# Suggestions on Where to buy screws



## cajunworkshop (Sep 4, 2015)

I build cabinets and do woodworking since I retired I hate purchasing screws from Home Depot or Lowe's 
I feel they charge to much. The little research I found is I can find the screws I need cheaper but when you throw in shipping they are not a better deal. Does anyone know of a better alternative for purchasing screws online that even with delivery is cheaper? The screws are common sizes lie #6,#8 with different lengths.


----------



## rwe2156 (May 7, 2014)

Don't know. I don't think screws or nails are very cheap anywhere.

I used to order all my screws from McFeeleys.

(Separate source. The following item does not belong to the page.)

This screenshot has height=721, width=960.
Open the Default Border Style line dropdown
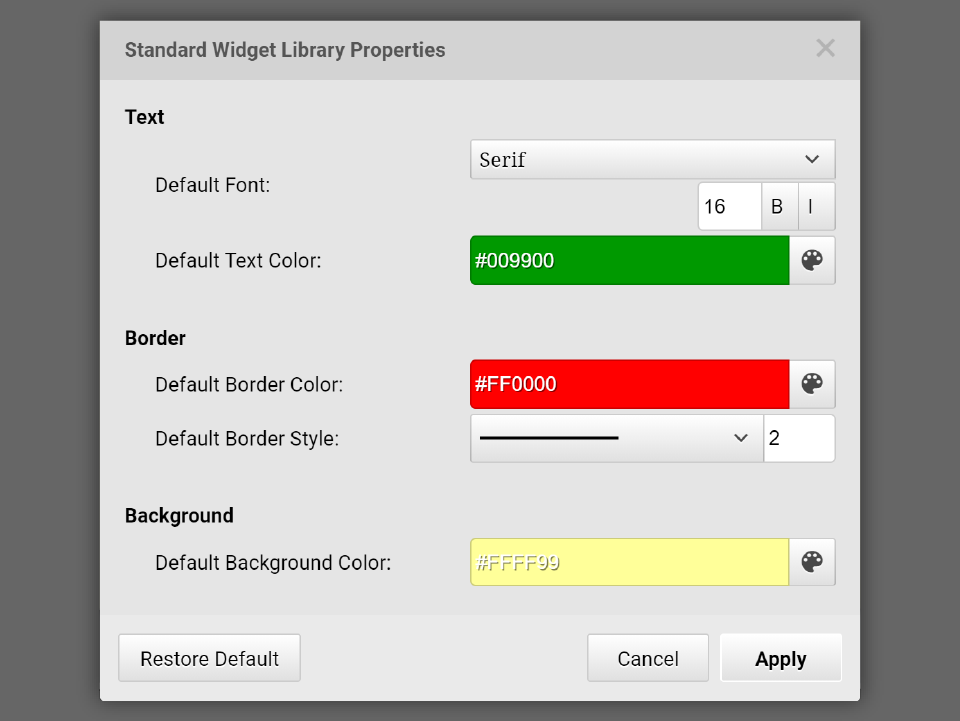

Lately just been using GRX or Spax.

One of my HUGE pet peeves is too many different bits. An advantage of ordering from McFeeleys is you can pretty much do square drive exclusively. I don't like the star drives.


----------



## sras (Oct 31, 2009)

I have a bolt supply store (Vancouver Bolt) in town - best prices always. See if you have one nearby - or maybe a local hardware store. Example: Home Depot had a box of 100 1/4 inch washers for $10. Vancouver Bolt was $2.


----------



## Sunstealer73 (Sep 2, 2012)

I bought the huge kit from McFeely's that comes with about every size plus several screwdrivers and driver bits. It's nice to never have to worry about having the right size/length of screw now. I know some sizes I won't use much, but the cost is really not too bad.


----------



## Jon_H (Jun 21, 2016)

McFeeley's. I don't know if they're significantly cheaper than anyone else, but the the prices seem fair, the quality is high, the web site easy to use, and delivery is speedy.


----------



## Loren (May 30, 2008)

You can try dealers that sell to industry.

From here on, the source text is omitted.